### TRY IT
An exact transcription of all the entries below is required.

(Stored items)
============
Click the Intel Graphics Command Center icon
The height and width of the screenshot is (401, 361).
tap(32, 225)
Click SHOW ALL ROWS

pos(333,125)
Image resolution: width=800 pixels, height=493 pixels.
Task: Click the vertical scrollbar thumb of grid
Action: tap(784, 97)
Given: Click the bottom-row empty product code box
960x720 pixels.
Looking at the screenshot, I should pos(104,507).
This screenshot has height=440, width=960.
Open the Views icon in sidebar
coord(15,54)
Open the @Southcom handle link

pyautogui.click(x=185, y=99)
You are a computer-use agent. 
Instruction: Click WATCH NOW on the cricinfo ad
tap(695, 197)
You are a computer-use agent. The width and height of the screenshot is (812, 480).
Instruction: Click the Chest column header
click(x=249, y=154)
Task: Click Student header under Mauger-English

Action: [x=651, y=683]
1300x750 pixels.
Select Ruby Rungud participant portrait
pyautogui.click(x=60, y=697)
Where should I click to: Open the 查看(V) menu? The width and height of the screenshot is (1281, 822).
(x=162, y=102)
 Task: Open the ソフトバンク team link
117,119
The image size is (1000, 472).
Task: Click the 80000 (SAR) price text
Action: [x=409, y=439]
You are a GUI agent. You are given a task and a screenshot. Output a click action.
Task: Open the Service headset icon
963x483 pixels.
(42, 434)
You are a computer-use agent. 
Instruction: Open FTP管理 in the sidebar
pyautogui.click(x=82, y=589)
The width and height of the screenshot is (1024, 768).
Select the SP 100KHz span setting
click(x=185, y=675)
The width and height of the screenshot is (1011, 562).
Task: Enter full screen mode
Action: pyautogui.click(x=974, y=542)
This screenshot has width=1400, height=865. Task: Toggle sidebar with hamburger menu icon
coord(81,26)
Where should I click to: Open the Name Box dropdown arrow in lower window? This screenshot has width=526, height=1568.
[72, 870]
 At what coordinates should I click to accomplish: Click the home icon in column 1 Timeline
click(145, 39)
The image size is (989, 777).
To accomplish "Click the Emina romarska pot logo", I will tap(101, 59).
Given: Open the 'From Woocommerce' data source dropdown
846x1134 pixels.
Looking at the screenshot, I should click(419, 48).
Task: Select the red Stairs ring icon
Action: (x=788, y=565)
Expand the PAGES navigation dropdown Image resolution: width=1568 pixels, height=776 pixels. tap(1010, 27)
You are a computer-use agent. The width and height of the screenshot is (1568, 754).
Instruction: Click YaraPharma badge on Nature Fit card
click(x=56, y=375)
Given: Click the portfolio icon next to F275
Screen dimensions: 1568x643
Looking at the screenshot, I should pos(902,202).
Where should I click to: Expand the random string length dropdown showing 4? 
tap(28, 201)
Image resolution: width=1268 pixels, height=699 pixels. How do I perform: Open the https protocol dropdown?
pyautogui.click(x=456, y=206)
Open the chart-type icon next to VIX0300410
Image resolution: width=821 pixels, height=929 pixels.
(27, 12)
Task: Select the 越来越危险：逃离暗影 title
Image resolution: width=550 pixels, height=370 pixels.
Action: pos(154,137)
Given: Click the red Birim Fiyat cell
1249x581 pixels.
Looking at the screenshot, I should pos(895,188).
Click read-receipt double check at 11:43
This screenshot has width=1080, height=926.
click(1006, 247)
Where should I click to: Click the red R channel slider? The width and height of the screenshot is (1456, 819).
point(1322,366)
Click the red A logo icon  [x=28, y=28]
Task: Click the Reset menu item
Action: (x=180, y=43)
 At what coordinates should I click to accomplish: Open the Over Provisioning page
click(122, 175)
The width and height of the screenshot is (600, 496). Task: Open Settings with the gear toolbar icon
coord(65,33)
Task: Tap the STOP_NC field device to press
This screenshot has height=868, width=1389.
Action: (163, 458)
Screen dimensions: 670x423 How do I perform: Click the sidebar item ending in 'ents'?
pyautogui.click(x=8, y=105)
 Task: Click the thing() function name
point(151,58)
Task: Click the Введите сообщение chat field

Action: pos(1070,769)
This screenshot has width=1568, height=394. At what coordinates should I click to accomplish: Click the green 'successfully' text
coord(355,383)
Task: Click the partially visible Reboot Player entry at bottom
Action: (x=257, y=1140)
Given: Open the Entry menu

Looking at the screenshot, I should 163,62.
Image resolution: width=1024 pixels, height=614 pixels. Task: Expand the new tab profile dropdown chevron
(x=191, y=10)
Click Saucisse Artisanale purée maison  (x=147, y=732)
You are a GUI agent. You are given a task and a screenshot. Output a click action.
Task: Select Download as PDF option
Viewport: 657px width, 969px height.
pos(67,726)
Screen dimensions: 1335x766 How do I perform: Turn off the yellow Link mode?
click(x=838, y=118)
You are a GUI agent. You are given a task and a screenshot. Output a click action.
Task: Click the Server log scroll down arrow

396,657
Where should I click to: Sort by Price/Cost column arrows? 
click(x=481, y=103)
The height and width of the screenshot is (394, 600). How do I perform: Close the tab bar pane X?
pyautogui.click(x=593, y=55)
============
### WRITTEN RESPONSE
Click the Intel Graphics Command Center icon
The height and width of the screenshot is (401, 361).
tap(32, 225)
Click SHOW ALL ROWS

pos(333,125)
Image resolution: width=800 pixels, height=493 pixels.
Task: Click the vertical scrollbar thumb of grid
Action: tap(784, 97)
Given: Click the bottom-row empty product code box
960x720 pixels.
Looking at the screenshot, I should pos(104,507).
This screenshot has height=440, width=960.
Open the Views icon in sidebar
coord(15,54)
Open the @Southcom handle link

pyautogui.click(x=185, y=99)
You are a computer-use agent. 
Instruction: Click WATCH NOW on the cricinfo ad
tap(695, 197)
You are a computer-use agent. The width and height of the screenshot is (812, 480).
Instruction: Click the Chest column header
click(x=249, y=154)
Task: Click Student header under Mauger-English

Action: [x=651, y=683]
1300x750 pixels.
Select Ruby Rungud participant portrait
pyautogui.click(x=60, y=697)
Where should I click to: Open the 查看(V) menu? The width and height of the screenshot is (1281, 822).
(x=162, y=102)
 Task: Open the ソフトバンク team link
117,119
The image size is (1000, 472).
Task: Click the 80000 (SAR) price text
Action: [x=409, y=439]
You are a GUI agent. You are given a task and a screenshot. Output a click action.
Task: Open the Service headset icon
963x483 pixels.
(42, 434)
You are a computer-use agent. 
Instruction: Open FTP管理 in the sidebar
pyautogui.click(x=82, y=589)
The width and height of the screenshot is (1024, 768).
Select the SP 100KHz span setting
click(x=185, y=675)
The width and height of the screenshot is (1011, 562).
Task: Enter full screen mode
Action: pyautogui.click(x=974, y=542)
This screenshot has width=1400, height=865. Task: Toggle sidebar with hamburger menu icon
coord(81,26)
Where should I click to: Open the Name Box dropdown arrow in lower window? This screenshot has width=526, height=1568.
[72, 870]
 At what coordinates should I click to accomplish: Click the home icon in column 1 Timeline
click(145, 39)
The image size is (989, 777).
To accomplish "Click the Emina romarska pot logo", I will tap(101, 59).
Given: Open the 'From Woocommerce' data source dropdown
846x1134 pixels.
Looking at the screenshot, I should click(419, 48).
Task: Select the red Stairs ring icon
Action: (x=788, y=565)
Expand the PAGES navigation dropdown Image resolution: width=1568 pixels, height=776 pixels. tap(1010, 27)
You are a computer-use agent. The width and height of the screenshot is (1568, 754).
Instruction: Click YaraPharma badge on Nature Fit card
click(x=56, y=375)
Given: Click the portfolio icon next to F275
Screen dimensions: 1568x643
Looking at the screenshot, I should pos(902,202).
Where should I click to: Expand the random string length dropdown showing 4? 
tap(28, 201)
Image resolution: width=1268 pixels, height=699 pixels. How do I perform: Open the https protocol dropdown?
pyautogui.click(x=456, y=206)
Open the chart-type icon next to VIX0300410
Image resolution: width=821 pixels, height=929 pixels.
(27, 12)
Task: Select the 越来越危险：逃离暗影 title
Image resolution: width=550 pixels, height=370 pixels.
Action: pos(154,137)
Given: Click the red Birim Fiyat cell
1249x581 pixels.
Looking at the screenshot, I should pos(895,188).
Click read-receipt double check at 11:43
This screenshot has width=1080, height=926.
click(1006, 247)
Where should I click to: Click the red R channel slider? The width and height of the screenshot is (1456, 819).
point(1322,366)
Click the red A logo icon  [x=28, y=28]
Task: Click the Reset menu item
Action: (x=180, y=43)
 At what coordinates should I click to accomplish: Open the Over Provisioning page
click(122, 175)
The width and height of the screenshot is (600, 496). Task: Open Settings with the gear toolbar icon
coord(65,33)
Task: Tap the STOP_NC field device to press
This screenshot has height=868, width=1389.
Action: (163, 458)
Screen dimensions: 670x423 How do I perform: Click the sidebar item ending in 'ents'?
pyautogui.click(x=8, y=105)
 Task: Click the thing() function name
point(151,58)
Task: Click the Введите сообщение chat field

Action: pos(1070,769)
This screenshot has width=1568, height=394. At what coordinates should I click to accomplish: Click the green 'successfully' text
coord(355,383)
Task: Click the partially visible Reboot Player entry at bottom
Action: (x=257, y=1140)
Given: Open the Entry menu

Looking at the screenshot, I should 163,62.
Image resolution: width=1024 pixels, height=614 pixels. Task: Expand the new tab profile dropdown chevron
(x=191, y=10)
Click Saucisse Artisanale purée maison  (x=147, y=732)
You are a GUI agent. You are given a task and a screenshot. Output a click action.
Task: Select Download as PDF option
Viewport: 657px width, 969px height.
pos(67,726)
Screen dimensions: 1335x766 How do I perform: Turn off the yellow Link mode?
click(x=838, y=118)
You are a GUI agent. You are given a task and a screenshot. Output a click action.
Task: Click the Server log scroll down arrow

396,657
Where should I click to: Sort by Price/Cost column arrows? 
click(x=481, y=103)
The height and width of the screenshot is (394, 600). How do I perform: Close the tab bar pane X?
pyautogui.click(x=593, y=55)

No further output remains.